As some of you know, I serve on the board of America's oldest immigrant and refugee services agency, The Hebrew Immigrant Aid Society. I was in New York today attending a HIAS board meeting (I'm writing this on my flight home). At our meeting, I had the pleasure of listening to a talk by Lucette Lagnado, a former client of HIAS who entered the US as a refugee in 1963. Lagnado's story is unusual because she is from a Jewish family that left Egypt, not the place many people associate with having a Jewish community. But tens of thousands of Jews once lived in Cairo and other Egyptian cities. Most left in the years following World War II.

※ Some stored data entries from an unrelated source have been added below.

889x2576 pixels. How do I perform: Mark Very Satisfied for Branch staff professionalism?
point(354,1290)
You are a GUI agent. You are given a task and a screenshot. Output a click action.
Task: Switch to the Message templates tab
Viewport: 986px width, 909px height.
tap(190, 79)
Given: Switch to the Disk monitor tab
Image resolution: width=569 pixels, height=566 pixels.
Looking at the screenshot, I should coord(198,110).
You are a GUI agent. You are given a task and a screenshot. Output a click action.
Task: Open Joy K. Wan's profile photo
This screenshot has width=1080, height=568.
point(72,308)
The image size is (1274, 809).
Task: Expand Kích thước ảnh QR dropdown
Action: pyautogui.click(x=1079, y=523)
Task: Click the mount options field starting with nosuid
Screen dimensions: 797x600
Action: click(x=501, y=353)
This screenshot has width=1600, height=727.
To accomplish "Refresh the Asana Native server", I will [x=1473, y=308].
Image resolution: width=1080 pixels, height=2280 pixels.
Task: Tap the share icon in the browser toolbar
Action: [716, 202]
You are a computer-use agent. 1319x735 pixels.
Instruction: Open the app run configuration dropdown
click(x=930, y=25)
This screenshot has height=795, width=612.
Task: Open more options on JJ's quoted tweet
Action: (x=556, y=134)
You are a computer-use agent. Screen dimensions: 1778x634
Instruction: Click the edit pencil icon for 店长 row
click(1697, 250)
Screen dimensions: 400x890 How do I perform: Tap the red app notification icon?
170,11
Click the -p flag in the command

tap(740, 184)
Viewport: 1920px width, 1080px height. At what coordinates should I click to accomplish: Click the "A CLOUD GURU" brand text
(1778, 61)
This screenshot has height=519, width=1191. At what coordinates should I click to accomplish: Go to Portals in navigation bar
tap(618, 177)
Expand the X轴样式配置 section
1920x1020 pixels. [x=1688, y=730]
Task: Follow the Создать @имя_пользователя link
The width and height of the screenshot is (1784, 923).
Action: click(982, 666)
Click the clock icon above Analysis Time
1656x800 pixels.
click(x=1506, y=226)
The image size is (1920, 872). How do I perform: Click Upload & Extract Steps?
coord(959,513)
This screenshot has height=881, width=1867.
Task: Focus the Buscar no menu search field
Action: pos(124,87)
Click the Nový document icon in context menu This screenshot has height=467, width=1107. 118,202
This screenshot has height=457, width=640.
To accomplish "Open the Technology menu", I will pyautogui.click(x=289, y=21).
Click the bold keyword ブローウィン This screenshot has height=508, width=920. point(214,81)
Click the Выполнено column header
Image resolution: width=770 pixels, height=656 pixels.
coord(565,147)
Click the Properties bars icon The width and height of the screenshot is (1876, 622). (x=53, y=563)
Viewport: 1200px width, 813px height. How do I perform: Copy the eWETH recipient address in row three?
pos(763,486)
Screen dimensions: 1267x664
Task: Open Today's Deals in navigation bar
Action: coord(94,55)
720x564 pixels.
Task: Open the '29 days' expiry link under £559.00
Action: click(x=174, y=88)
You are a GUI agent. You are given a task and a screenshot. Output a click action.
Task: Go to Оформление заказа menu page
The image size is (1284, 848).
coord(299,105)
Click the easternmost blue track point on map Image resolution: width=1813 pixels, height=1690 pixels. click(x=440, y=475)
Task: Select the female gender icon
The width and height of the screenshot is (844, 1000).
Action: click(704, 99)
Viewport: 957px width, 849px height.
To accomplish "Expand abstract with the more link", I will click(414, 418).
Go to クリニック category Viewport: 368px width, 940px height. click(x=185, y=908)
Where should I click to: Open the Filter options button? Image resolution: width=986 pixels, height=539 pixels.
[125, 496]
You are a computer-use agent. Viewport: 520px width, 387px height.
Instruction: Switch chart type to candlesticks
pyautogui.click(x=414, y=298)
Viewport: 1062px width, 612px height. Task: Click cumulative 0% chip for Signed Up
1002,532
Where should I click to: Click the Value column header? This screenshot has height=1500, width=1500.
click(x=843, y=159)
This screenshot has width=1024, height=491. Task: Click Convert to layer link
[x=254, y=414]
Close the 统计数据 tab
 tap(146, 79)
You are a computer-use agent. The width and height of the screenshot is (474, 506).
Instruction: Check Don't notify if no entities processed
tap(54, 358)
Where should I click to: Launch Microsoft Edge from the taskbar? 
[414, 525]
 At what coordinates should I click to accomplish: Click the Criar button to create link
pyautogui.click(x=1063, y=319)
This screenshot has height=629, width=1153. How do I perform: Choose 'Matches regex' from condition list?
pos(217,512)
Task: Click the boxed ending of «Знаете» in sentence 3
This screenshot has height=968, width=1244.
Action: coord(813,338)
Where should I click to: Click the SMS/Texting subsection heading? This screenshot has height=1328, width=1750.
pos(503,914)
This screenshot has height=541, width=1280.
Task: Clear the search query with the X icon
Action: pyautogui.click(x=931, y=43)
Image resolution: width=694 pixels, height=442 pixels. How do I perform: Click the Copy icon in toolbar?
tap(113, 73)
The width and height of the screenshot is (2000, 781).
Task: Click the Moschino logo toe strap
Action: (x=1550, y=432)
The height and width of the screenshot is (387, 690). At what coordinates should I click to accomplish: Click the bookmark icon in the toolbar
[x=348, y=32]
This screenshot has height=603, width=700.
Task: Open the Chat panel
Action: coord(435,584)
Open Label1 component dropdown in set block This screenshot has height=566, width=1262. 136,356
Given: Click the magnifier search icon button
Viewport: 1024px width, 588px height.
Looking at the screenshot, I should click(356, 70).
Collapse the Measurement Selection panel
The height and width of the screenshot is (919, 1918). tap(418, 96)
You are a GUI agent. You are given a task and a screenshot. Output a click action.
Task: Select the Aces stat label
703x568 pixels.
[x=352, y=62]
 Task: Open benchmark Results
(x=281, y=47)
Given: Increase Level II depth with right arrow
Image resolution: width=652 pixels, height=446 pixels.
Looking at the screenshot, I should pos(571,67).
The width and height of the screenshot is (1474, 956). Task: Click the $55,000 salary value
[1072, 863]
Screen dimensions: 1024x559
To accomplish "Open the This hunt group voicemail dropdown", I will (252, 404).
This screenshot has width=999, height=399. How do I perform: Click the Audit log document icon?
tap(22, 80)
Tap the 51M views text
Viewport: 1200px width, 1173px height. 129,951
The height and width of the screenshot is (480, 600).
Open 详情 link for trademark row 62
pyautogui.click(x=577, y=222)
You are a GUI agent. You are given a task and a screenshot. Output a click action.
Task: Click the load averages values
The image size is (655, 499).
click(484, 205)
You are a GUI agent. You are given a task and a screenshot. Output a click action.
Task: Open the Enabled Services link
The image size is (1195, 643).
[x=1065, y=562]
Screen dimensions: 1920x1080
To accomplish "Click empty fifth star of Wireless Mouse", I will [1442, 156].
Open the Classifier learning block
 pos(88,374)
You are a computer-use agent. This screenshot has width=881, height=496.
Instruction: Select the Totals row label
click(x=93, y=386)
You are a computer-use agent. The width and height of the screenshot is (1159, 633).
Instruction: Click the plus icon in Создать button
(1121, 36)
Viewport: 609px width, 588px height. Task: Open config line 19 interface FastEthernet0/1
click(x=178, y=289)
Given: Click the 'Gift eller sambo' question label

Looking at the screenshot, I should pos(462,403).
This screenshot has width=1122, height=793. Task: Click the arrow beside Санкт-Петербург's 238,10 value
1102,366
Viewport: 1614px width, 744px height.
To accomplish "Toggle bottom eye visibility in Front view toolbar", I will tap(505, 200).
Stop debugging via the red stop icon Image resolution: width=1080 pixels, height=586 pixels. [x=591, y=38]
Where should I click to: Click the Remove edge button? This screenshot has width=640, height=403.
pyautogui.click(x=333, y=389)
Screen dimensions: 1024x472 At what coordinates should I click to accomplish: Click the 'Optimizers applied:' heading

Ms. Lagnado is now a health care reporter with the Wall Street Journal. And she is the author of the critically acclaimed new book The Man in the White Sharkskin Suit. The book is an immigrant story as described by the New Yorker:
This memoir of an Egyptian Jewish family’s gradual ruin is told without melodrama by its youngest survivor, now a reporter at the Wall Street Journal. Lagnado’s story hinges on her father, "the Captain," who cut a dashing figure in mid-century Cairo, consorting with British officers and Egyptian royalty at French cafés while his family, neglected, stayed home. At first refusing to join the tide of Jews fleeing Egypt under the Nasser regime, the Captain finally yields, in 1963, when the family escapes to Paris and then Brooklyn. Deprived of wealth, status, and any means of coping, Lagnado’s father fades, but he never loses his air of chivalry, manifested in a regular outflow of tiny checks to charitable causes—orphanages, vocational schools, and dowry funds for poor girls—overseas. "As if the Captain were capable of rescuing anyone," his daughter writes.